Exercise description ▸
Turn the material below into a two-column CSV with the header instruction,coordinates and one row per request. Put the text in one quoted field and the answer in the other, replacing line breaks with spaces and leaving out the pictures.

Stored rows ▸
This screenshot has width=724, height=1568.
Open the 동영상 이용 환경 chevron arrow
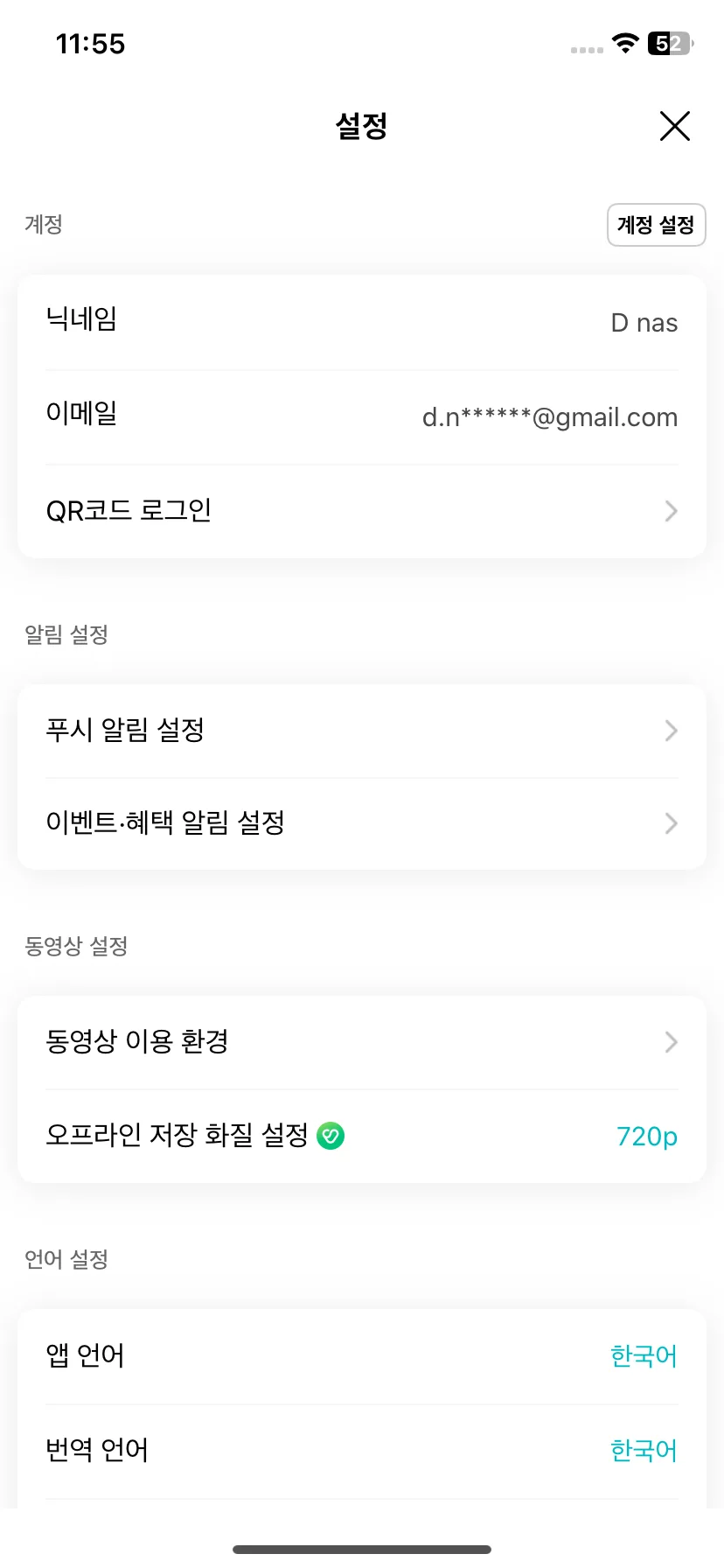(x=671, y=1042)
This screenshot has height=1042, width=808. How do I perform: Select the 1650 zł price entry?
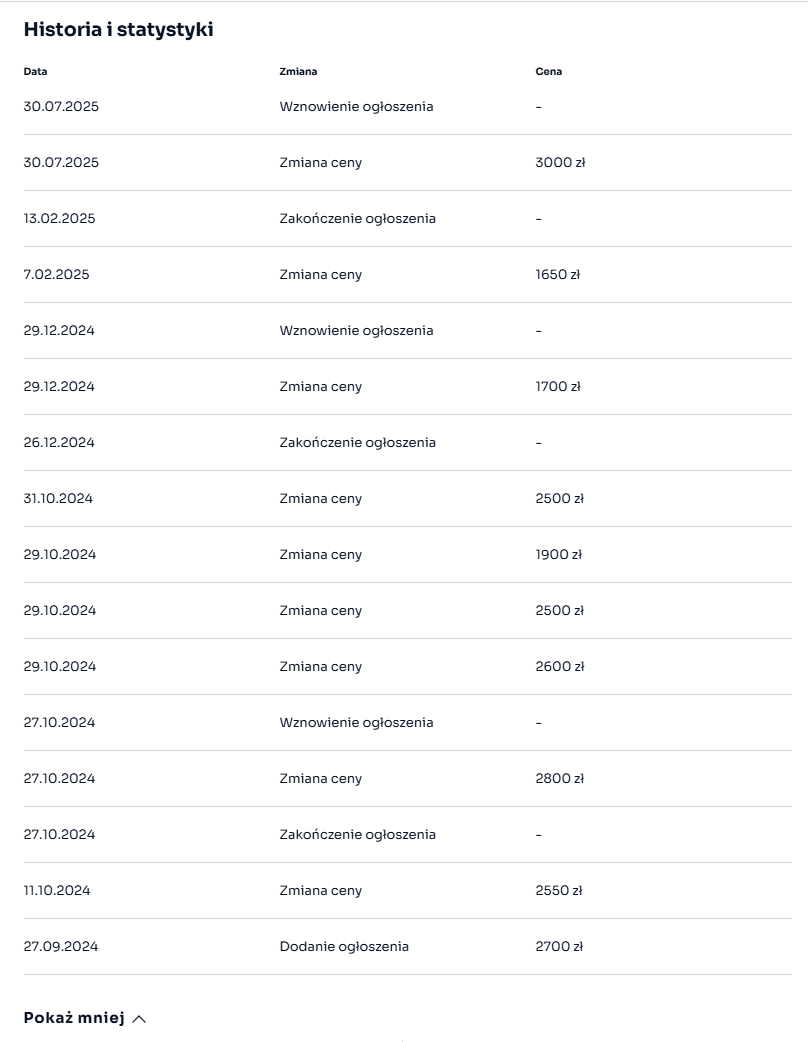tap(557, 274)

Solution for this exercise ▸
instruction,coordinates
"This screenshot has width=724, height=1568. Open the 동영상 이용 환경 chevron arrow","(x=671, y=1042)"
"This screenshot has height=1042, width=808. How do I perform: Select the 1650 zł price entry?","tap(557, 274)"